Originally published on Medium by Khyati Soneji
My Internship experience with Thanos, a project aimed at unlocking highly available and long term Prometheus storage capabilities.
This article is about my whole journey as an Intern working on Thanos project with help from my mentors Bartłomiej Płotka and Giedrius Statkevičius.
I am Khyati Soneji, currently pursuing my bachelor’s degree in Computer Engineering from Pandit Deendayal Petroleum University, Gandhinagar.
As part of the CommunityBridge platform, CNCF is encouraging Open source contributors to get paid while working on various cloud-native projects like Kubernetes, Prometheus, Thanos, Fluentd, etc. The application process is explained in detail here.
In this blog, I would like to share the following:
a. How I got to know about CNCF and got selected as an Intern
b. How I got started with learning more about Thanos project
c. Sync up with my mentors
d. Major Learnings from the project
Getting into the program
I got to know about CNCF from my brother who is also a Software Developer. He actually has a Prometheus sticker (the only one sticker on his laptop). I asked him about Prometheus, so he explained to me about the world of cloud-native technologies and observability.
My initial plan was to apply for a CNCF organisation during the Google Summer of Code. CNCF maintains all their project ideas in a git repository. Any new ideas for upcoming internship programs are added here.
I had subscribed to changes for this repository and that’s how I got to know that they are offering an internship program from December to March.
The projects are listed on the CommunityBridge platform. In order to apply for those, one has to answer questions about their profile where you can list your experience working on software projects. I had applied for Thanos, Prometheus, Cortex and Fluentd project. My motivation was to apply for monitoring projects. I was not inclined towards a specific project, I would be happy to work on any one of the projects.
After applying, I got an email from maintainers of the Thanos project asking the following questions:
a. Why did I apply for Thanos project specifically?
b. Any similar projects that I have worked on in the past.
c. The Thanos project I would like to work on from the available ideas.

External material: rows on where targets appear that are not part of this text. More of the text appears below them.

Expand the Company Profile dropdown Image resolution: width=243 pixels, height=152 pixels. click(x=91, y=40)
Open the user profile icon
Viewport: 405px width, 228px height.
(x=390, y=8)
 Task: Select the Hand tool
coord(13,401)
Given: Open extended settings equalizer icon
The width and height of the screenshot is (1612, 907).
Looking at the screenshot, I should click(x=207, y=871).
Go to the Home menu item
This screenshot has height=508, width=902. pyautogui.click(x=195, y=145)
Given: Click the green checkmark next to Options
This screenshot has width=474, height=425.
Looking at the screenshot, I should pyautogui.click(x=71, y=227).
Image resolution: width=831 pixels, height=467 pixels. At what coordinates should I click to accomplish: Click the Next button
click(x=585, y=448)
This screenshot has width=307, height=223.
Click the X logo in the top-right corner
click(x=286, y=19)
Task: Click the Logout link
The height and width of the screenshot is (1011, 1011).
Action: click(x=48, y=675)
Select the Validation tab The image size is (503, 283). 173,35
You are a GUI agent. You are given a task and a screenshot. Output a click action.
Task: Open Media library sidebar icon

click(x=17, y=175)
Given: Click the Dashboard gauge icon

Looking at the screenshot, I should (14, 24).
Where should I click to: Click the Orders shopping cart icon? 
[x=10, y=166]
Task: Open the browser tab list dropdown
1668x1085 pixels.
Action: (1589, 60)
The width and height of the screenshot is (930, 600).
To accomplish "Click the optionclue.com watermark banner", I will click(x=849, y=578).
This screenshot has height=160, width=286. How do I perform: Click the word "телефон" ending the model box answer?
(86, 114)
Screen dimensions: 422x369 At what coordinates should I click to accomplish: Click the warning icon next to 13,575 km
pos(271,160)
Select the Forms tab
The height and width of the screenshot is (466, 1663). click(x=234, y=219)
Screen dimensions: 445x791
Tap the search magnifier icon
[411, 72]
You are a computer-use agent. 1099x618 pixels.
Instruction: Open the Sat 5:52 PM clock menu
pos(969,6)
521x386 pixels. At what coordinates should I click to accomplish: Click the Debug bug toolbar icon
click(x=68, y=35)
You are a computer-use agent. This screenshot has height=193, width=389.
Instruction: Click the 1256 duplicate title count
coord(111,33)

d. How many hours I would be able to dedicate to the project
I would strongly encourage every applicant to answer these as honestly as possible. Answers to these questions set the expectations about your progress with the mentors and it will be helpful in setting correct expectations of your knowledge and time dedication.
In my answers, I had mentioned that I was excited to work on cloud-native monitoring solutions like Prometheus and Thanos. I wanted to learn more about the Distributed systems and the project would be an excellent opportunity for me to learn as well as contribute to open source.
The project that I wanted to work on was to Improve Read Write Coordination for Object Storage. The project is about defining a consistent way for readers and writers to access Object storage since the Object storage can be eventually consistent.
More information regarding the project can be found here.
Shortly after this, I received a confirmation email from the project mentors that I was selected as an intern and they added detailed information on how to get started with the project.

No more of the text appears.